Elle déborde un peu vers le bas le 1% d'en-haut (1,7% selon France Stratégie mais OXFAM dit 2,1%) mais le coeur de l'accumulation est lui dans la moitié haute du 1% d'en-haut et plus encore chez les ultra-riches du 0,1% et 0,01%.
Elle est de composition surtout masculine et post 55 ans c'est la classe sociale dominante financiarisée et multi-propriétaire.
Elle n'est pas inactive sur d'autres champs que la finance mais au contraire elle est très classiste . Elle accroît donc de diverses manières et sur plusieurs fronts la domination de classe (ie le classisme) dans et hors emploi salarié, y compris, pour prendre un exemple récent, par une chasse contre les chômeurs.ses et aux migrant.es. Elle le fait dans le logement, la santé, l'éducation des jeunes, etc ....

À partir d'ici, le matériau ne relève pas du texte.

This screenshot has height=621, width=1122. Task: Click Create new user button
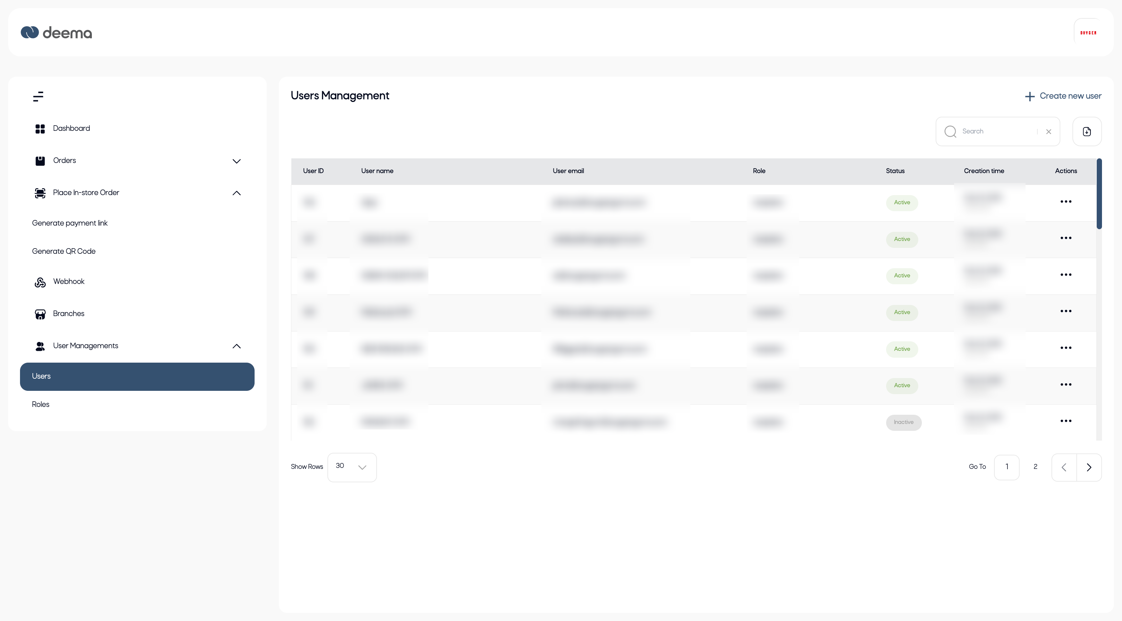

C'est elle qui mène la lutte de classe et elle le fait sans cesse. Elle n'hésite ni à la répression policière violente en interne ni à des opérations militaires impérialistes très destructrices en externe, et ce en fonction de sa place dans l'ordre des puissances étatiques (ou para-étatiques) mondiales et des alliances entre classes ou castes dominantes selon les profils historiques.
Une fraction de la sous-bourgeoisie sert de classe d'appui du 1% : il s'agit de l'encadrement capitaliste chargé du "sale boulot classiste" . Les partis de droite et les chefs et cheffes de partis de droite et d'extrême-droite sont aussi là pour la mise en oeuvre de cette politique de classe et de casse de tout ce qui sert d'appui social aux classes populaires mais aussi aux classes plus aisées quoique hors du 1-2 %.